## [Required work]
Copy out the data that comes next, character for character, and leave the images aside.
Provided entries section start
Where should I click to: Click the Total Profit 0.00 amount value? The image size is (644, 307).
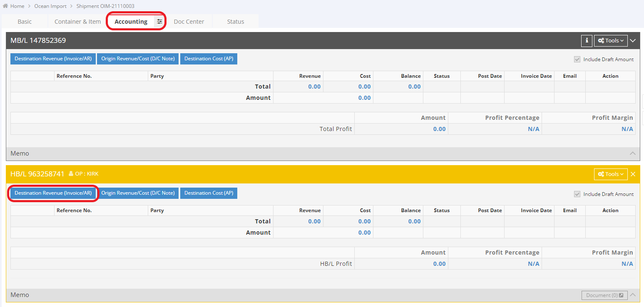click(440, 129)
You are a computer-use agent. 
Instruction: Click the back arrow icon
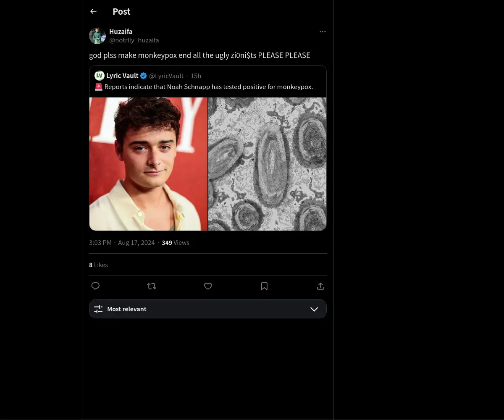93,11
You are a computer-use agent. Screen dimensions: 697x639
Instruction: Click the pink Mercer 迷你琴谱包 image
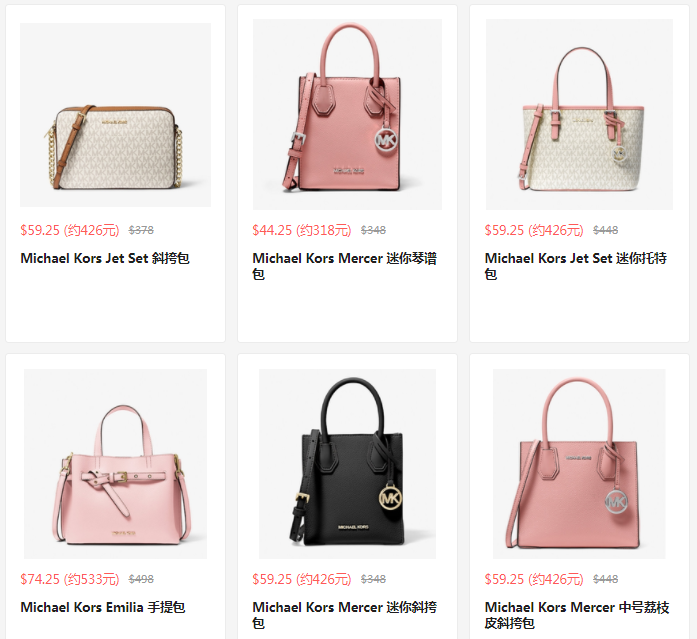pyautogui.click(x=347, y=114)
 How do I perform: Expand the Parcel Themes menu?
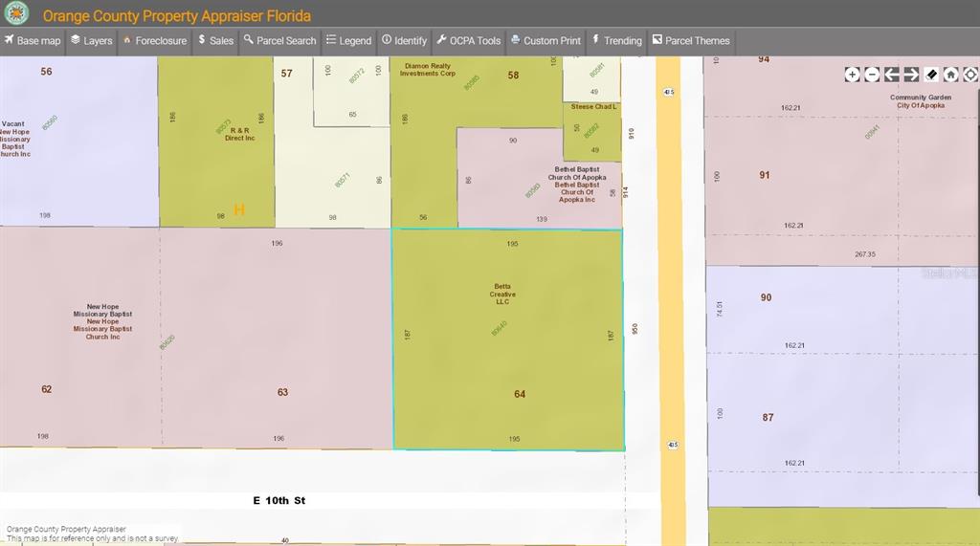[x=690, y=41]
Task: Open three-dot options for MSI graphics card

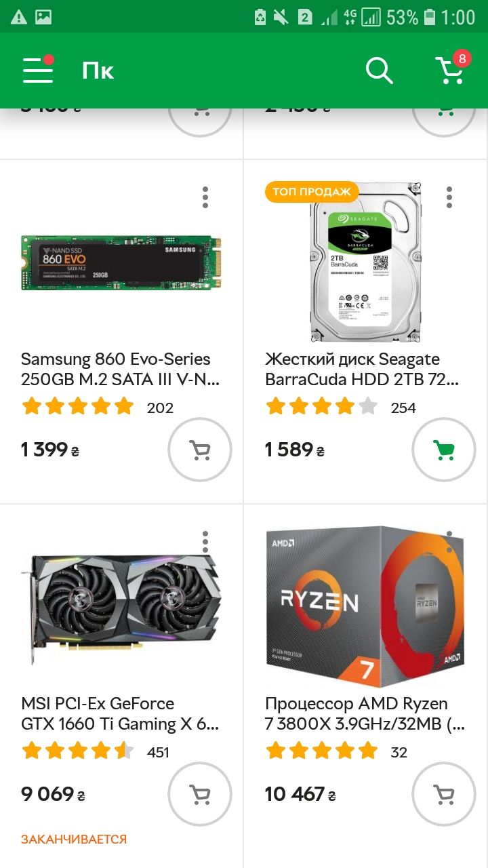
Provided entries section end
## [Output for this exercise]
Where should I click to: Click the Total Profit 0.00 amount value? The image size is (644, 307).
click(440, 129)
You are a computer-use agent. 
Instruction: Click the back arrow icon
93,11
You are a computer-use agent. Screen dimensions: 697x639
Instruction: Click the pink Mercer 迷你琴谱包 image
pyautogui.click(x=347, y=114)
 How do I perform: Expand the Parcel Themes menu?
[x=690, y=41]
Task: Open three-dot options for MSI graphics card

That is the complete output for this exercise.